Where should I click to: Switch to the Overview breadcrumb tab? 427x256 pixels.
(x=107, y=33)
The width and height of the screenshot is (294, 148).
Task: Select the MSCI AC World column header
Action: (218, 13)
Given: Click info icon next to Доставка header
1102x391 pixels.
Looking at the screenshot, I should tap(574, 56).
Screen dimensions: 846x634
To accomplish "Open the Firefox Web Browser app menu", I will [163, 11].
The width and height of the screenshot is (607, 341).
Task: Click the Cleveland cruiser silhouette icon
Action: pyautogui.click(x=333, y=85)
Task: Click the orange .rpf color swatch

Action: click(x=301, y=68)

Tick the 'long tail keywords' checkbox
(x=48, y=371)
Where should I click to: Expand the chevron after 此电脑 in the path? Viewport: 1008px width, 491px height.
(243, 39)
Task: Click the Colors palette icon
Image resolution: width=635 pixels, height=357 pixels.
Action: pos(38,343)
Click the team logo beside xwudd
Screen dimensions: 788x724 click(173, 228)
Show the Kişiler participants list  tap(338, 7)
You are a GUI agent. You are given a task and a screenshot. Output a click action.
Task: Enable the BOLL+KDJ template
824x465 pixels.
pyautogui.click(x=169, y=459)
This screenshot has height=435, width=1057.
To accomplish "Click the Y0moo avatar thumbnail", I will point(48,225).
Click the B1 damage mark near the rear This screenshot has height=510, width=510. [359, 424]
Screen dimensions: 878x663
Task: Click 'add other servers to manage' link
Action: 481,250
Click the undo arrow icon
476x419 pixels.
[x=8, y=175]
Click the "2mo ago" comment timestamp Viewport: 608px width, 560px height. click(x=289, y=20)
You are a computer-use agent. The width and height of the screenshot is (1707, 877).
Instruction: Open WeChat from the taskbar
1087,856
● ● ● ● ● ● ●
Problem statement -
From the first line to the last, transcribe the data exactly.

Task output -
Where should I click to: Switch to the Overview breadcrumb tab? 427x256 pixels.
(x=107, y=33)
The width and height of the screenshot is (294, 148).
Task: Select the MSCI AC World column header
Action: (218, 13)
Given: Click info icon next to Доставка header
1102x391 pixels.
Looking at the screenshot, I should tap(574, 56).
Screen dimensions: 846x634
To accomplish "Open the Firefox Web Browser app menu", I will [163, 11].
The width and height of the screenshot is (607, 341).
Task: Click the Cleveland cruiser silhouette icon
Action: pyautogui.click(x=333, y=85)
Task: Click the orange .rpf color swatch

Action: click(x=301, y=68)

Tick the 'long tail keywords' checkbox
(x=48, y=371)
Where should I click to: Expand the chevron after 此电脑 in the path? Viewport: 1008px width, 491px height.
(243, 39)
Task: Click the Colors palette icon
Image resolution: width=635 pixels, height=357 pixels.
Action: pos(38,343)
Click the team logo beside xwudd
Screen dimensions: 788x724 click(173, 228)
Show the Kişiler participants list  tap(338, 7)
You are a GUI agent. You are given a task and a screenshot. Output a click action.
Task: Enable the BOLL+KDJ template
824x465 pixels.
pyautogui.click(x=169, y=459)
This screenshot has height=435, width=1057.
To accomplish "Click the Y0moo avatar thumbnail", I will point(48,225).
Click the B1 damage mark near the rear This screenshot has height=510, width=510. [359, 424]
Screen dimensions: 878x663
Task: Click 'add other servers to manage' link
Action: 481,250
Click the undo arrow icon
476x419 pixels.
[x=8, y=175]
Click the "2mo ago" comment timestamp Viewport: 608px width, 560px height. click(x=289, y=20)
You are a computer-use agent. The width and height of the screenshot is (1707, 877).
Instruction: Open WeChat from the taskbar
1087,856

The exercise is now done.